Munas VIII Partai Golkar

Masa Depan Si Beringin Ada di 'Tengah Hutan'

- detikNews
Minggu, 04 Okt 2009 19:16 WIB
Masa Depan Si Beringin Ada di Tengah Hutan
Pekanbaru - Musyawarah Nasional (Munas) adalah pertemuan penting dalam agenda politik Partai Golkar. Soal tempat Munas, pastinya juga harus oke punya.

Bertempat di Pekanbaru, Riau, Munas ke-8 Golkar tak akan digelar di pusat kota sebagaimana gelaran serupa pada umumnya. Alih-alih di tempat yang ramai, masa depan partai berlambang beringin itu akan ditentukan di tengah hutan.

Ya, Labersa Grand Hotel akan menjadi saksi siapa tokoh yang menggantikan Jusuf Kalla. Lokasinya di pinggir Pekanbaru, berjarak 10-15 km dari pusat kota. Hotel tersebut dikelilingi hutan dengan pohon-pohon yang menjulang tinggi, dan hamparan sawah milik penduduk sekitar.

SCROLL TO CONTINUE WITH CONTENT

Tidak ada bangunan besar di sekeliling hotel yang baru diresmikan pengoperasiannya 5 bulan lalu itu. Rumah penduduk relatif jauh dari kompleks hotel. Bahkan untuk menuju ke lokasi hotel, orang harus menggunakan mobil pribadi atau taksi karena tidak ada angkutan umum yang melintasi daerah tersebut.

Tapi kondisi yang relatif  'terpencil' ini tidak berbanding lurus dengan fasilitas yang dimiliki hotel yang akan menjadi panggung drama politik selama 5-8 Oktober itu. Menyandang status bintang lima, selain fasilitas modern seperti kolam renang, ratusan kamar, lapangan tenis, Labersa Grand Hotel juga menyediakan lapangan golf.

Menyandang predikat hotel yang masih 'kinyis-kinyis' sejumlah tempat masih terlihat beberapa penyempurnaan.

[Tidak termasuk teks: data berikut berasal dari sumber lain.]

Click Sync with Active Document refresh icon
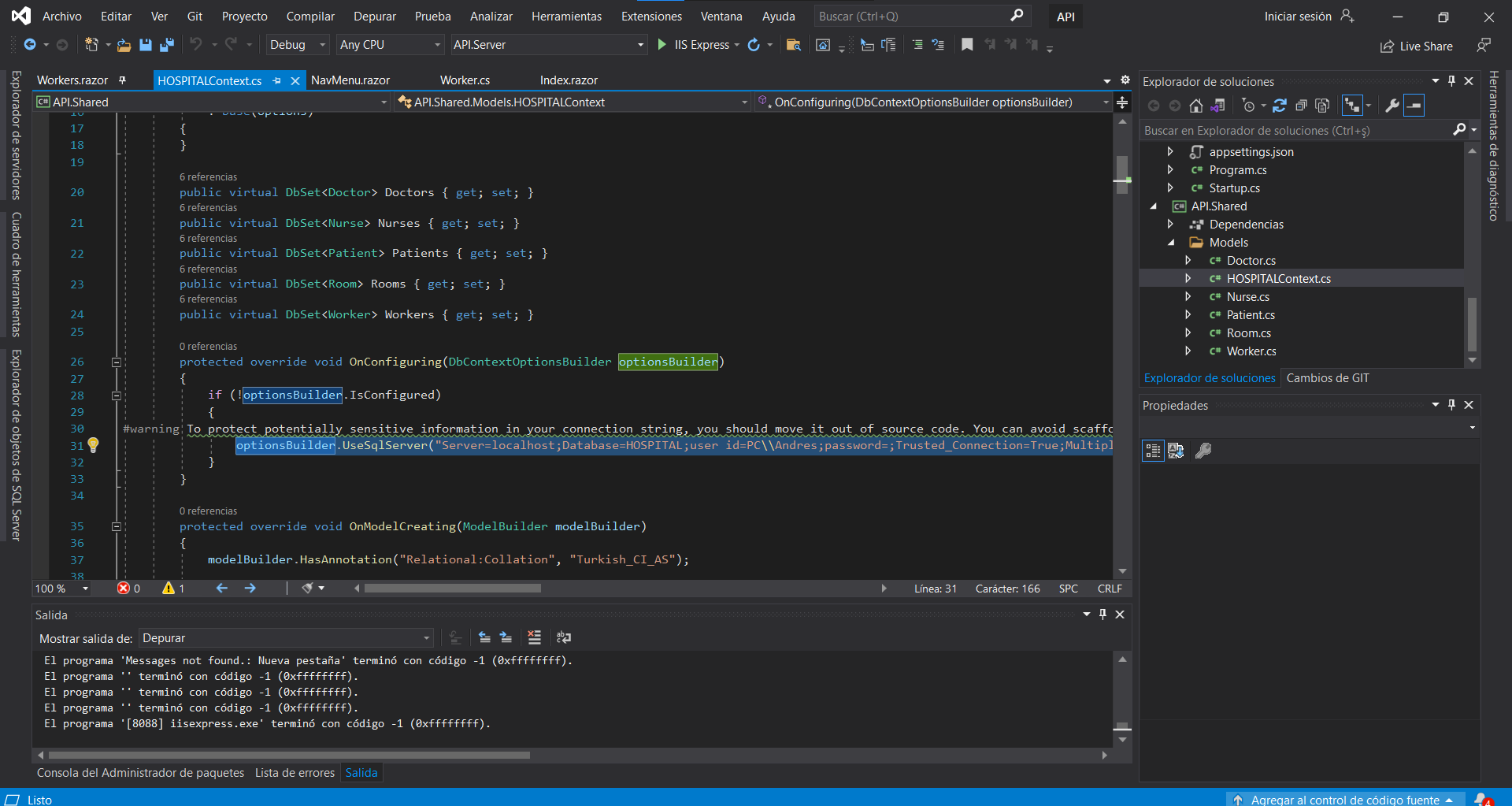 (1280, 106)
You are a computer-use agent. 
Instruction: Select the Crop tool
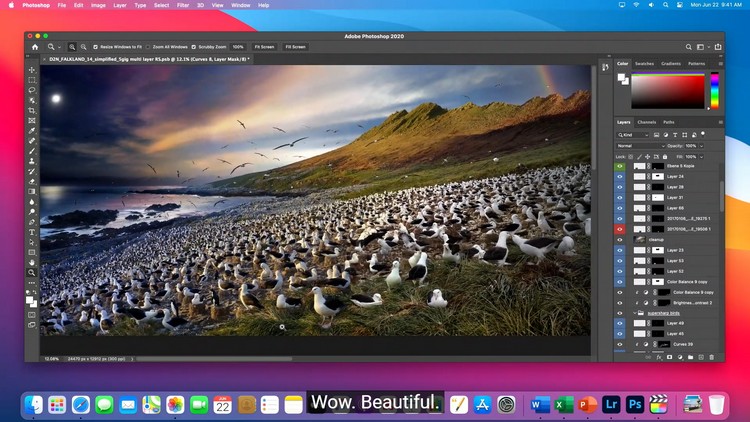[32, 111]
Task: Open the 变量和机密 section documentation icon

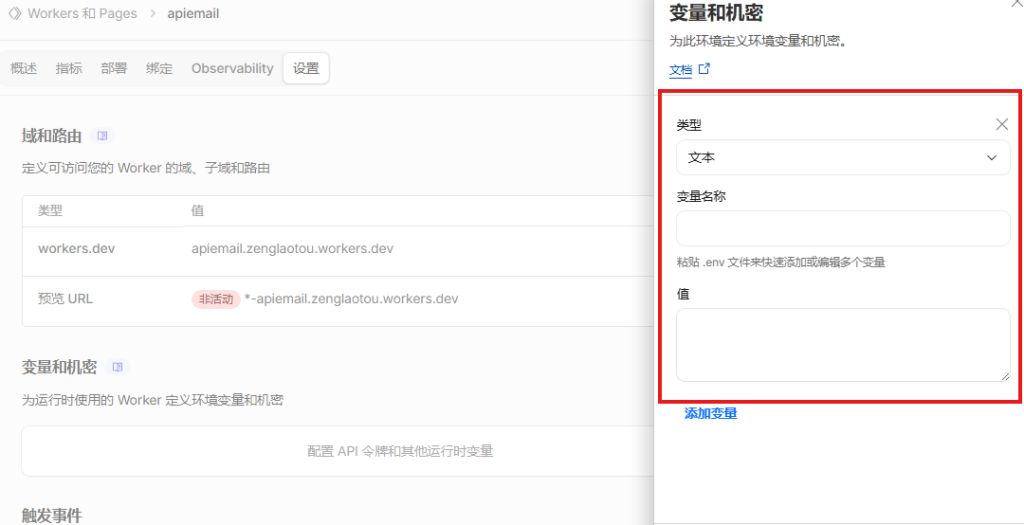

Aspal yang membalut jalan raya menuju dalam hotel juga masih fresh hitam mentereng.

"Wah ini kita benar-benar diajak untuk sabar," kelakar seorang peserta Munas menanggapi jauhnya hotel dari tempatnya menginap di pusat kota.

"Kita ini diminta untuk konsentrasi masa depan Golkar ini namanya," timpal sang teman yang juga menjadi peserta munas.

Selain menjadi tempat gelaran serangkaian acara, hotel ini merupakan tempat peserta munas berdomisili. Sementara sebagian lain yang tidak kebagian kamar harus rela menginap di tempat lain.